» **Required tasks**
A) Update the text on processed foods, starting with "Reader’s Digest gives" and going on through "for your heart.", with "bakery muffins" replaced by "packaged cookies".
B) List every product that the text on processed foods names as a refined grain.
C) In the text on processed foods, how many premature heart disease deaths are trans fats estimated to cause each year?

» **Document segment**
○ ○ ○

Today, pre-packaged foods have almost completely taken over the average American diet. It’s so easy to grab that frozen package, boxed rice mix, and snack foods, but those foods can be dangerous to our health. According to Reader’s Digest about “Ninety percent of Americans’ household food budget is spent on processed foods, the majority of which are filled with additives and stripped of nutrients.”
Most processed foods are packed with sugars, salts, artificial flavors, factory fats, colorings, chemicals that alter texture, and preservatives. As if those dangerous ingredients added to the food weren’t bad enough for our health, “processed foods are often stripped of nutrients designed by nature to protect your heart, such as soluble fiber, antioxidants, and “good” fats.”
Reader’s Digest gives a list of four of the most harmful ingredients in processed foods: 1) Trans fats: Trans fats are in bakery muffins and crackers, microwave popcorn and fast-food French fries, even the stick margarine you think is a “heart-healthy” alternative to saturated-fat-laden butter. In fact, research has found that trans fat is twice as dangerous for your heart as saturated fat, and cause an estimated 30,000 to 100,000 premature heart disease deaths each year. This is because they boost your levels of bad cholesterol and decrease your good cholesterol. Many products use deceiving marketing, such as “Zero Grams Saturated Fat!” But remember to look deeper for those trans fats. This is where “partially hydrogenated oil” comes in. The more that is printed in the ingredients, the worse the food is for your heart.
2) Refined Grains: Refined grains include products such as white bread, rolls, sugary low-fiber cereal, white rice, or white pasta. Choosing these foods over whole grain foods can actually increase your chance of heart disease by 30%. “At least seven major studies show that women and men who eat more whole grains (including dark bread, whole-grain breakfast cereals, popcorn, cooked oatmeal, brown rice, bran, and other grains like bulgur or kasha) have 20 to 30 percent less heart disease.” Again, don’t let deceiving marketing practices fool you with words like “7 whole grains” or “made with wheat flour”. Read the ingredients: The first ingredient should be whole wheat or another whole grain, such as oats. The fiber content should be at least 3 grams per serving.

○ ○ ○

» **Data to examine**
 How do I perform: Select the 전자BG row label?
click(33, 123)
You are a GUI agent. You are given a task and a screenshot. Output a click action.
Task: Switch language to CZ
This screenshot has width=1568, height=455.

○ ○ ○

» **Solutions by task**
A)
Reader’s Digest gives a list of four of the most harmful ingredients in processed foods: 1) Trans fats: Trans fats are in packaged cookies and crackers, microwave popcorn and fast-food French fries, even the stick margarine you think is a “heart-healthy” alternative to saturated-fat-laden butter. In fact, research has found that trans fat is twice as dangerous for your heart as saturated fat, and cause an estimated 30,000 to 100,000 premature heart disease deaths each year. This is because they boost your levels of bad cholesterol and decrease your good cholesterol. Many products use deceiving marketing, such as “Zero Grams Saturated Fat!” But remember to look deeper for those trans fats. This is where “partially hydrogenated oil” comes in. The more that is printed in the ingredients, the worse the food is for your heart.

B) White bread, rolls, sugary low-fiber cereal, white rice, white pasta

C) An estimated 30,000 to 100,000.